Re: [PATCH v10 7/9] x86/tlb: enable tlb flush range support for x86
From: H. Peter Anvin
Date: Thu Jul 19 2012 - 20:50:03 EST
Separate is better. When I say clean patch I mean in a separate email so git am can process it.
Alex Shi <alex.shi@xxxxxxxxx> wrote:
>On 07/20/2012 07:56 AM, H. Peter Anvin wrote:
>
>> On 07/19/2012 04:52 PM, Alex Shi wrote:
>>>
>>> Sure, it is a bug, the fix had sent:
>>> https://lkml.org/lkml/2012/7/6/350
>>>
>>
>> Could you please re-send that as a clean patch?
>>
>> -hpa
>>
>
>
>
>
>Since, it has not impact for the serial left patches, and linux-next
>has not merge this patchset. I folded this patch into original.
>Is that ok, or need a separated one?
>
>===
>From 2e6117dfda5b323261e959bb5faf778cbe4b3c64 Mon Sep 17 00:00:00 2001
>From: Alex Shi <alex.shi@xxxxxxxxx>
>Date: Mon, 25 Jun 2012 11:06:46 +0800
>Subject: [PATCH 7/9] x86/tlb: enable tlb flush range support for x86
>
>Not every tlb_flush execution moment is really need to evacuate all
>TLB entries, like in munmap, just few 'invlpg' is better for whole
>process performance, since it leaves most of TLB entries for later
>accessing.
>
>This patch also rewrite flush_tlb_range for 2 purposes:
>1, split it out to get flush_blt_mm_range function.
>2, clean up to reduce line breaking, thanks for Borislav's input.
>
>My micro benchmark 'mummap' http://lkml.org/lkml/2012/5/17/59
>show that the random memory access on other CPU has 0~50% speed up
>on a 2P * 4cores * HT NHM EP while do 'munmap'.

## MATERIAL PROVIDED
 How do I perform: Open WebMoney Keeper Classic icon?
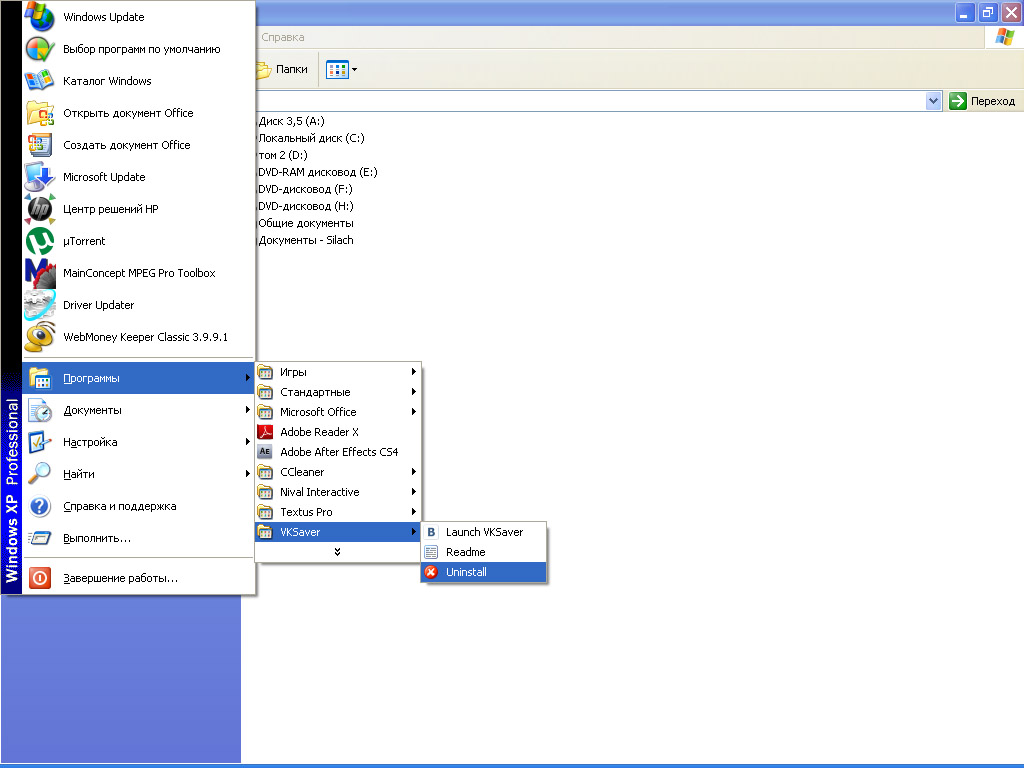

## CHALLENGES
a - In the TLB flush email, what does H. Peter Anvin mean by a clean patch?
b - Reproduce the section of the TLB flush email that opens with the words containing "Re: [PATCH v10" and closes with "a clean patch?".
c - Take the TLB flush email further, picking up from the point where it stops.
Nothing in the lines has any bearing on this.

## IN RESPONSE
a - A patch sent in a separate email so that git am can process it.

b -
Re: [PATCH v10 7/9] x86/tlb: enable tlb flush range support for x86
From: H. Peter Anvin
Date: Thu Jul 19 2012 - 20:50:03 EST
Separate is better. When I say clean patch I mean in a separate email so git am can process it.
Alex Shi <alex.shi@xxxxxxxxx> wrote:
>On 07/20/2012 07:56 AM, H. Peter Anvin wrote:
>
>> On 07/19/2012 04:52 PM, Alex Shi wrote:
>>>
>>> Sure, it is a bug, the fix had sent:
>>> https://lkml.org/lkml/2012/7/6/350
>>>
>>
>> Could you please re-send that as a clean patch?

c -
>
>Thanks Yongjie's testing on this patch:
>-------------
>I used Linux 3.4-RC6 w/ and w/o his patches as Xen dom0 and guest
>kernel.
>After running two benchmarks in Xen HVM guest, I found his patches
>brought about 1%~3% performance gain in 'kernel build' and 'netperf'
>testing, though the performance gain was not very stable in 'kernel
>build' testing.
>
>Some detailed testing results are below.
>
>Testing Environment:
> Hardware: Romley-EP platform
> Xen version: latest upstream
> Linux kernel: 3.4-RC6
> Guest vCPU number: 8
> NIC: Intel 82599 (10GB bandwidth)
>
>In 'kernel build' testing in guest:
> Command line | performance gain
> make -j 4 | 3.81%
> make -j 8 | 0.37%
> make -j 16 | -0.52%
>
>In 'netperf' testing, we tested TCP_STREAM with default socket size
>16384 byte as large packet and 64 byte as small packet.
>I used several clients to add networking pressure, then 'netperf'
>server
>automatically generated several threads to response them.
>I also used large-size packet and small-size packet in the testing.
> Packet size | Thread number | performance gain
> 16384 bytes | 4 | 0.02%
> 16384 bytes | 8 | 2.21%
> 16384 bytes | 16 | 2.04%
> 64 bytes | 4 | 1.07%
> 64 bytes | 8 | 3.31%
> 64 bytes | 16 | 0.71%
>
>This patch also fold a flush_tlb_mm_range() fixing in 'make
>allnoconfig'
>, that reported by Tetsuo Handa. Thanks!
>
>Signed-off-by: Alex Shi <alex.shi@xxxxxxxxx>
>Tested-by: Ren, Yongjie <yongjie.ren@xxxxxxxxx>
>---
> arch/x86/include/asm/tlb.h | 9 +++-
> arch/x86/include/asm/tlbflush.h | 17 +++++-
>arch/x86/mm/tlb.c | 112
>++++++++++++++++-----------------------
> 3 files changed, 68 insertions(+), 70 deletions(-)
>
>diff --git a/arch/x86/include/asm/tlb.h b/arch/x86/include/asm/tlb.h
>index 829215f..4fef207 100644
>--- a/arch/x86/include/asm/tlb.h
>+++ b/arch/x86/include/asm/tlb.h
>@@ -4,7 +4,14 @@
> #define tlb_start_vma(tlb, vma) do { } while (0)
> #define tlb_end_vma(tlb, vma) do { } while (0)
> #define __tlb_remove_tlb_entry(tlb, ptep, address) do { } while (0)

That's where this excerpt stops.